The Hikurangi Subduction Zone is located off the east coast of New Zealand and is responsible for powerful earthquakes, land upheaval, and tsunami. This project is situated in the Māhia Peninsula, which is significant from both cultural and scientific perspectives. Through repeated visits to Māhia, it became evident to me that simply taking photos of this place was not going to be enough to convey its geologic intensity and the processes that shape the landscape. As a result, I embarked upon a shift from traditional landscape photography towards a practice that encompassed a collaborative approach; one that involved working with the agency of the natural elements present in this Miocene landscape. My research question emerged: ‘how can photography extend the limits of its optical boundaries to engage with and reveal non-visual elements of the landscape?’ The experimental methods developed in the course of my practice resulted in a new understanding of the way in which certain dynamical processes within natural systems are echoed in the interactions between these elements and the photographic

c-print. The resulting body of work is ‘Experiments in the Transient’.

Shona Dey, 2022

Harbinger

Emerging research and a growing ‘death positive’ movement proposes that death awareness can contribute to improved wellbeing (Society for Personality and Social Psychology, 2012). Through practice-based research and ethnographic methods, I investigate how the photographic image might play a part in connecting its viewers to mortality. The theoretical framework for this research is influenced by Roland Barthes, who claimed that every photograph is a representation of death. The research is also influenced by Sigmund Freud’s concept of the uncanny and Julia Kristeva’s writings on abjection.

I awoke one morning late in 2018 to a very tangible sense of my own mortality. It was not a frightening experience, but none the less incredibly poignant. I realised that I had never properly contemplated the reality of my own death, always glazing over the death part and focusing on what may or may not come after. It sounds like something that should be obvious, but I grew up in a Christian family, and death was always superseded by an afterlife. After stepping away from the church, I needed to rebuild my ideas of the world and this work is part of that exploration.

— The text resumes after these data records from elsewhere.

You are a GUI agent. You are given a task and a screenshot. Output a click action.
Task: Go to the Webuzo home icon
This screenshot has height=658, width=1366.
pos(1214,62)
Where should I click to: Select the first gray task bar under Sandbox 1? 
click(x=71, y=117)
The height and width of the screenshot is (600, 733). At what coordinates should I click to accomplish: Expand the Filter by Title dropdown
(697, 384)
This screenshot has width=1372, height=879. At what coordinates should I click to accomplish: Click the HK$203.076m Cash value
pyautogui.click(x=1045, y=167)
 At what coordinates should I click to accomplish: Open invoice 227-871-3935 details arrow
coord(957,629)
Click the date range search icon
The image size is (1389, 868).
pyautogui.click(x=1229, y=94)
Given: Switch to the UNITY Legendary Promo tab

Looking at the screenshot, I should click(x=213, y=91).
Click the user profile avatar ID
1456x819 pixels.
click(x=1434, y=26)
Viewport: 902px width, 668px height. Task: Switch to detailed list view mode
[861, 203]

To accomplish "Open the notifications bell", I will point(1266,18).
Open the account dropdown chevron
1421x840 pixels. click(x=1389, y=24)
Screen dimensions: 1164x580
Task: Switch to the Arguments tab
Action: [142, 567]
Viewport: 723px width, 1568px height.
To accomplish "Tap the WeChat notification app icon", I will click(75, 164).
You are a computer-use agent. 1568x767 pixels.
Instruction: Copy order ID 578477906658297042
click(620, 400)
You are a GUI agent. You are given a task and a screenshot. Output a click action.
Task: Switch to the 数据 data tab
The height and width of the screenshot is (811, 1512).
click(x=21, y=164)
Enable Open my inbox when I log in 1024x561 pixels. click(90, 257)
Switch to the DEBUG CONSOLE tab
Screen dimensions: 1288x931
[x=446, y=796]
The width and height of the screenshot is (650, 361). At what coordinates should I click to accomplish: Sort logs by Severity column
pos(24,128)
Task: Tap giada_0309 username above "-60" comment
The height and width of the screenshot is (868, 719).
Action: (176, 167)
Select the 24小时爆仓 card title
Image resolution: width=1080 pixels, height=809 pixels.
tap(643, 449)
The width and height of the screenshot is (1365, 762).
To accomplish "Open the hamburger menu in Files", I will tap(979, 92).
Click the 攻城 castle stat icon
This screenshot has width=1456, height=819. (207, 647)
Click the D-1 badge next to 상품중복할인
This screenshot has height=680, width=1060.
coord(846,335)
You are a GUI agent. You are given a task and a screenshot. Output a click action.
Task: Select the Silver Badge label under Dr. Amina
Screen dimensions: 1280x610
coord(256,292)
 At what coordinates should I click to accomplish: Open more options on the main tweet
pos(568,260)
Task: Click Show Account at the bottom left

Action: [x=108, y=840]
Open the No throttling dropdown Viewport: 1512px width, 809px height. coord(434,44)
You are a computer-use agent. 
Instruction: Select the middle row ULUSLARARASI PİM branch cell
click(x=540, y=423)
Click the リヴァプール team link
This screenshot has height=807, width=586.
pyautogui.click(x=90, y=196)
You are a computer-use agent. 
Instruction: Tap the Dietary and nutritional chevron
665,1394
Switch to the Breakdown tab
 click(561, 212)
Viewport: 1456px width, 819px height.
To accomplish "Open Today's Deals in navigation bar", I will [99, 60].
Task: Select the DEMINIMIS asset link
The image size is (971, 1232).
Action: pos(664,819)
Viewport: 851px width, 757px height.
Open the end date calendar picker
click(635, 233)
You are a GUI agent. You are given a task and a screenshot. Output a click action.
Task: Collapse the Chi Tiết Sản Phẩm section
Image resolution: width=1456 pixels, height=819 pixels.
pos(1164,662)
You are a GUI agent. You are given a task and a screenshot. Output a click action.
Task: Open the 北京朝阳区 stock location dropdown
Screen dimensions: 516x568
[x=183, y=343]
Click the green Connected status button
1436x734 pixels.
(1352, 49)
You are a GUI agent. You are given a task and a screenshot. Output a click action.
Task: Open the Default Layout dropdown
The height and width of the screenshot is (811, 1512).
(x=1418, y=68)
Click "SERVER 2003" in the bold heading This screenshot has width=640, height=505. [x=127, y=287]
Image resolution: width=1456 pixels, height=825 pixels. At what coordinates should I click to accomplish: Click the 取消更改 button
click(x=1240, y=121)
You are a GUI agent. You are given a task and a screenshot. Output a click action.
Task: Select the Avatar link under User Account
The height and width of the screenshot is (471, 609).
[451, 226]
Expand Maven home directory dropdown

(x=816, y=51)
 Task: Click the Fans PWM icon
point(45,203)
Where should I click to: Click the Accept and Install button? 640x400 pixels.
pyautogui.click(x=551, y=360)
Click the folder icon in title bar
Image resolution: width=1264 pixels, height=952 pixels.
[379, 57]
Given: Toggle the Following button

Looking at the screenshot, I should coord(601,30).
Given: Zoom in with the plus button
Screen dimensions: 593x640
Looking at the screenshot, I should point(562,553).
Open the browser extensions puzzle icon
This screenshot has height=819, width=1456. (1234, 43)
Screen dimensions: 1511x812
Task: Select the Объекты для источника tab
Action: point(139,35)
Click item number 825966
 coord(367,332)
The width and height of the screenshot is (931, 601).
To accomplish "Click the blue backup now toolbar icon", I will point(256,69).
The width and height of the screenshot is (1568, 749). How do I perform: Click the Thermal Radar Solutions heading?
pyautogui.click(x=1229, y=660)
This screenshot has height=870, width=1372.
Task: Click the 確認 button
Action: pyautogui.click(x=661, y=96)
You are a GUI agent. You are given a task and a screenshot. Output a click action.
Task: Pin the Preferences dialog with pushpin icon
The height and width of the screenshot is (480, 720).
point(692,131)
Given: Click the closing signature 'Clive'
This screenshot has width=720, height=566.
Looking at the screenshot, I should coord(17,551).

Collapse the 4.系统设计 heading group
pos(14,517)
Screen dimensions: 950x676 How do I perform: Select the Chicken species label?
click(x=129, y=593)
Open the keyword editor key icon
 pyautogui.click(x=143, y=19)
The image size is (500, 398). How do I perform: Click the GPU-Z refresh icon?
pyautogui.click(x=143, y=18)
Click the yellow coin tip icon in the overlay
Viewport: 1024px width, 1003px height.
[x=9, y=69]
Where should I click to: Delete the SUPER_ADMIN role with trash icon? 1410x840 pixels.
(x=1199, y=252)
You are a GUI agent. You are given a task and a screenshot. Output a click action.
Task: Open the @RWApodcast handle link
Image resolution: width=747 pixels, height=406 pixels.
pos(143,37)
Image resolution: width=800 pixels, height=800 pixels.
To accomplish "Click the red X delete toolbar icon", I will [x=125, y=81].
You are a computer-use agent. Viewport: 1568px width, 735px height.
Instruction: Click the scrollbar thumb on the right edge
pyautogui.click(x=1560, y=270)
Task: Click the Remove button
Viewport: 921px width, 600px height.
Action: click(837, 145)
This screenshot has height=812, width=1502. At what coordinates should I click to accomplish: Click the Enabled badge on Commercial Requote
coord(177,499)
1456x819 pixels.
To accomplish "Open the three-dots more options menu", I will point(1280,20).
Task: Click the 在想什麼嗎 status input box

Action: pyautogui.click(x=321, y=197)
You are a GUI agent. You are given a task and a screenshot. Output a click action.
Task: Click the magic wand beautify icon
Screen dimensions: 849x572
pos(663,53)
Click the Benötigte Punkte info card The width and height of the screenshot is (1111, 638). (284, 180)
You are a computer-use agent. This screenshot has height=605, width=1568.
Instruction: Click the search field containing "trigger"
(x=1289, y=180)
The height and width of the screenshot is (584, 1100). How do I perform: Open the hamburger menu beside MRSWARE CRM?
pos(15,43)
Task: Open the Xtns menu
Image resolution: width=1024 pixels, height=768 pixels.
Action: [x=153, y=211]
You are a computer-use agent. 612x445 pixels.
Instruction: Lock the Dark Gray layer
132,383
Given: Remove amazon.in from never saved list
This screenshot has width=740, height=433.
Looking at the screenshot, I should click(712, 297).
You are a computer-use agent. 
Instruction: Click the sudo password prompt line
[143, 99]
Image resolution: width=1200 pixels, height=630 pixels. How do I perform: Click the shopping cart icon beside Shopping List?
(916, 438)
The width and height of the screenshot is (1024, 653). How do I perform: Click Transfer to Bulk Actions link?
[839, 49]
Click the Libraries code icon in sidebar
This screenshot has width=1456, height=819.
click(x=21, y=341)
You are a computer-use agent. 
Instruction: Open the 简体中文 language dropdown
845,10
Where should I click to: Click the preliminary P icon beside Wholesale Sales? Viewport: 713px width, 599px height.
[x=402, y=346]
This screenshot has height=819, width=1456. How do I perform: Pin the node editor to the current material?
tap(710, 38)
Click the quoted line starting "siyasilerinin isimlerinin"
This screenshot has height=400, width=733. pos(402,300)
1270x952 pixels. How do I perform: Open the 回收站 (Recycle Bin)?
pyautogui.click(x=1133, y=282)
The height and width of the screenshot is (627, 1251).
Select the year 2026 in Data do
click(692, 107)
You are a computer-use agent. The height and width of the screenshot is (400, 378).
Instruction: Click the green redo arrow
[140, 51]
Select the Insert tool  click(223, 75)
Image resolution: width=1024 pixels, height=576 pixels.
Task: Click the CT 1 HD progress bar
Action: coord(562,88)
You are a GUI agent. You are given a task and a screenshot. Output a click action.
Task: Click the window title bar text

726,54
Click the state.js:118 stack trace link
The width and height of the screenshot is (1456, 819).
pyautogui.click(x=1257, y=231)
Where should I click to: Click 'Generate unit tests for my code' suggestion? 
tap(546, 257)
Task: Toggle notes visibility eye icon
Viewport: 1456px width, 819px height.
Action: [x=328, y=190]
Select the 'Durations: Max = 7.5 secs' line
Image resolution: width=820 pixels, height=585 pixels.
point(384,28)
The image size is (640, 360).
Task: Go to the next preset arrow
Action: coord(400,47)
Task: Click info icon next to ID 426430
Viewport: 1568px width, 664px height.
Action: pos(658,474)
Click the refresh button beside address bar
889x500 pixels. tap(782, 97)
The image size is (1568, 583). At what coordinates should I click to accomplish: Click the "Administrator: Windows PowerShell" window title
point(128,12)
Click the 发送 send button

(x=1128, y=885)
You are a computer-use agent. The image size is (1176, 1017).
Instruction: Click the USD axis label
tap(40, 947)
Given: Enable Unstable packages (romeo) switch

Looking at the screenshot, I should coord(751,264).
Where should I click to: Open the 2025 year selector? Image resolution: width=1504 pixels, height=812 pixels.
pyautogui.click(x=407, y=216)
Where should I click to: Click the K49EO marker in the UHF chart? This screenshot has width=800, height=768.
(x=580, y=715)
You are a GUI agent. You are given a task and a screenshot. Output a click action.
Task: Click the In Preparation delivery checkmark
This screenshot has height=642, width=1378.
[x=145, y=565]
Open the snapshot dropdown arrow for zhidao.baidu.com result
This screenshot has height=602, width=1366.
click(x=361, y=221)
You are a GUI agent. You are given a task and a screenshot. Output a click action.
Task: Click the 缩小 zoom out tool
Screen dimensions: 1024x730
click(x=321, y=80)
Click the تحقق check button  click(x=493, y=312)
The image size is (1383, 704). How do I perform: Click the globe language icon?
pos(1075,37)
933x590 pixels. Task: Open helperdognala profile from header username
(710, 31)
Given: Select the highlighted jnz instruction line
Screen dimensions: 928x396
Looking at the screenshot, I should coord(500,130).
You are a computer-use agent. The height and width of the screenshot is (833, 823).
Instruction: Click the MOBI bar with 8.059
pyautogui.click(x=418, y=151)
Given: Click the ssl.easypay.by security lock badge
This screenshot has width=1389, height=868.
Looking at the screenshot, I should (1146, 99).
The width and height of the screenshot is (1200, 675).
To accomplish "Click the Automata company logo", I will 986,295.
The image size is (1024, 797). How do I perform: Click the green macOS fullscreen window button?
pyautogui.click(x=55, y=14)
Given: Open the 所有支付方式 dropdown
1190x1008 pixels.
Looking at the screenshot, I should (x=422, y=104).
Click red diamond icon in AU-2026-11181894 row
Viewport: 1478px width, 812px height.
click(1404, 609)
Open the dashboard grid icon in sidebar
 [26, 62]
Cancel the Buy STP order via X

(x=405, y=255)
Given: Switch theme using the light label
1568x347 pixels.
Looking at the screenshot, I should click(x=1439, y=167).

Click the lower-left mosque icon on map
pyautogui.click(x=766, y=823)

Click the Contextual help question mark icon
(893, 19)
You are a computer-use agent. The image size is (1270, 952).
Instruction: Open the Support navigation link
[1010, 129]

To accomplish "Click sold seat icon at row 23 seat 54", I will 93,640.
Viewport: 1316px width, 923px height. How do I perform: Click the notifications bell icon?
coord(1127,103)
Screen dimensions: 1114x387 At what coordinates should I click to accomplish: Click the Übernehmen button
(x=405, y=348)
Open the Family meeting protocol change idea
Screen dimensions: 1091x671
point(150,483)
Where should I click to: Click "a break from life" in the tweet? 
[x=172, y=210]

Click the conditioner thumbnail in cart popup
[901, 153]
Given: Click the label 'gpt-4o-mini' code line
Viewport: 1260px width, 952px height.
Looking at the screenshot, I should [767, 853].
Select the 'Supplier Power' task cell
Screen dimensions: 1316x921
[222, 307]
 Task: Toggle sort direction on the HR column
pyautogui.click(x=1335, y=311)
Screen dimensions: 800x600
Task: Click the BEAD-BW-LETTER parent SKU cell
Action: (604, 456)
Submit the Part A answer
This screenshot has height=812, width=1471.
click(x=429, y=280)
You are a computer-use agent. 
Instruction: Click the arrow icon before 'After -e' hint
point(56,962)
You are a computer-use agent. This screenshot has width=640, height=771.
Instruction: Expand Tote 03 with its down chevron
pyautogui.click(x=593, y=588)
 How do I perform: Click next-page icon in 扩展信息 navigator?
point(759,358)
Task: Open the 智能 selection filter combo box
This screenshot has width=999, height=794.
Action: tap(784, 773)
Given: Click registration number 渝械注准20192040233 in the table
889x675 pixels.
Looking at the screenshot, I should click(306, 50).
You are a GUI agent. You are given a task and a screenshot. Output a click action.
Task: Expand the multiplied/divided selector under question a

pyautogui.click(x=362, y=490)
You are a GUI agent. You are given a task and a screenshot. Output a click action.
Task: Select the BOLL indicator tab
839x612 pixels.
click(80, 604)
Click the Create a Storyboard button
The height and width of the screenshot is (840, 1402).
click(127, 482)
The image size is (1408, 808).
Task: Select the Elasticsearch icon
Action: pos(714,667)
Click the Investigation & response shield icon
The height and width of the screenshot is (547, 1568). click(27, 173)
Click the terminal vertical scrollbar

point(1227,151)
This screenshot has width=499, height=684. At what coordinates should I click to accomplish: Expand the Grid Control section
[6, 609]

As an artist, I turned to my practice in order to make sense of my mortality… Photography has become a therapy of sorts, allowing me to externalise some of my conflicts and make meaning of an emerging dialogue with death. This has been the start of a journey of discovery and growth in my practice. I think it is important to note that this work is not influenced by the current COVID-19 pandemic or by the death of someone close to me. Harbinger is a general exploration and meditation on mortality, and the temporality of people and things.